Forty-one percent of Millennials plan to retire when they hit a certain financial milestone or savings goals, whereas their older counterparts plan to retire at a certain age or when they can no longer work due to health concerns.

In addition, 47% of Millennials believe the outcome of the 2016 presidential election will have a positive impact on their long-term financial goals, higher than any other generation.

“It’s refreshing to see the mindset around retirement evolve, particularly a strong optimism and a goal-oriented approach from younger generations,” says Aron Levine, head of Merrill Edge and Bank of America. “This focus is a great start, but one of the keys to a successful retirement is to ensure savings are prioritized early and often. Year over year, we continue to see today’s non-retirees struggle with the impact short-term spending has on their long-term financial future.”

NEXT: Areas of concern

While Millennials are taking more of a goal-oriented approach to retirement than other generations, they share Americans’ realization that they need to be more proactive. Forty-eight percent say they are insecure about some aspect of their finances, be it their financial future, retirement or income. Retirement savings is one of the top insecurities, cited by 21%, followed by personal relationships (10%), judgment of others (6%) and career path (4%). 

Asked what their financial concerns will be in retirement, the first one cited is daily expenses (28%) followed by health care expenses (17%) and housing expenses (17%).

Asked to grade themselves on how well they are preparing for retirement, 38% gave themselves a “C” or lower. Only 18% gave themselves an “A”.

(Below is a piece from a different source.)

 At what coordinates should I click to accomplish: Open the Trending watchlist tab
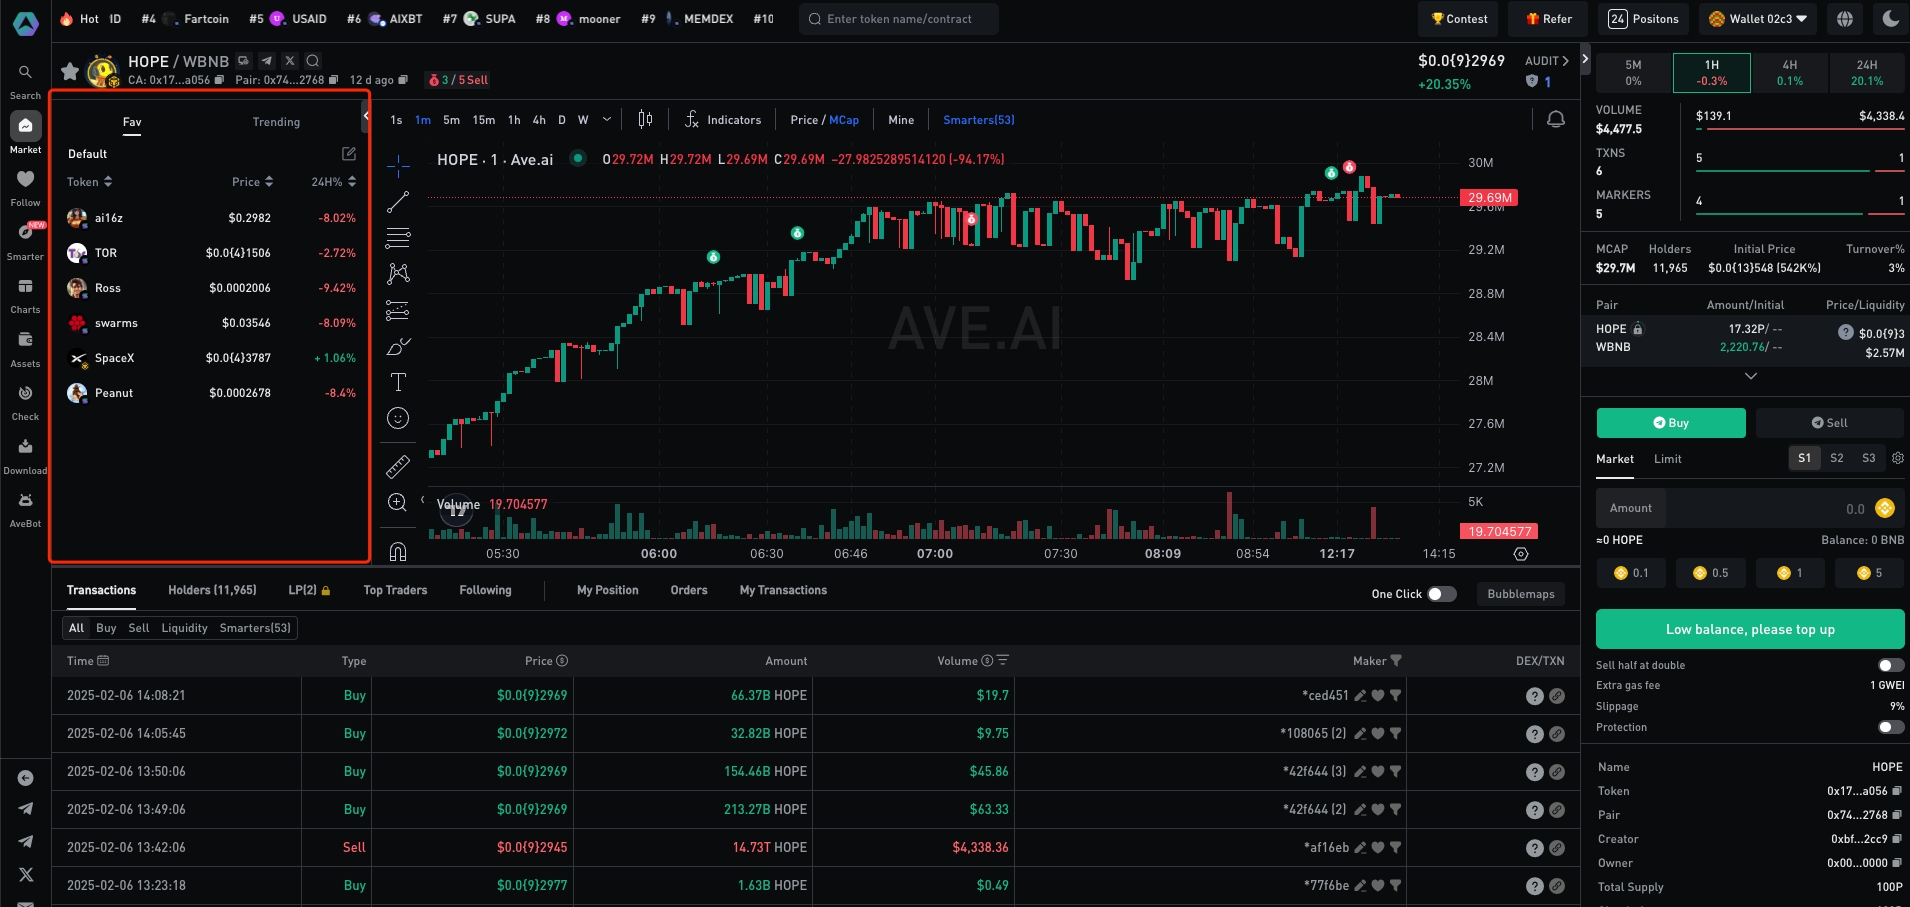pos(276,122)
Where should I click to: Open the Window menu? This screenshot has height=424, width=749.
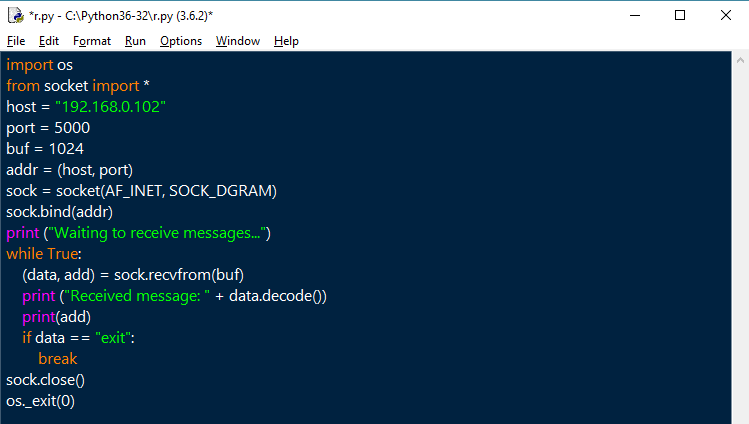click(238, 41)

“It has become increasingly apparent that retirement planning is not only evolving but also has become a moving target that Americans must continuously revisit to pursue their goals and priorities,” says Ken Dychtwald, founder and CEO of Age Wage. “As we see in the latest Merrill Edge Report, retirement planning requires a new mentality. ‘Set it and forget it’ is a thing of the past. As Millennials are envisioning living very long lives, this study reveals new priorities they have for work, leisure, success and money as they are coming to realize that everything they do today, financially speaking, can impact the lives they’re hoping to live in retirement.”

NEXT: Retiree realities

The survey also asked retirees what they have done in retirement that they didn’t expect. The top response was spend more money than anticipated (30%), followed by moving to a new location (19%) and feeling a lack of purpose (18%).
Retirees were also asked about their top priorities. The biggest one was maintaining their standard of living (29%), closely followed by spending time with loved ones (27%) and maintaining their health (23%).
“Today’s retirees tell us they are experiencing a very different retirement than non-retirees are envisioning,” Levine says. “With continuing savings challenges and potential economic uncertainties ahead, non-retirees should have a plan in place and regularly revisit it to make sure it still aligns with what’s most important to them for their retirement years.”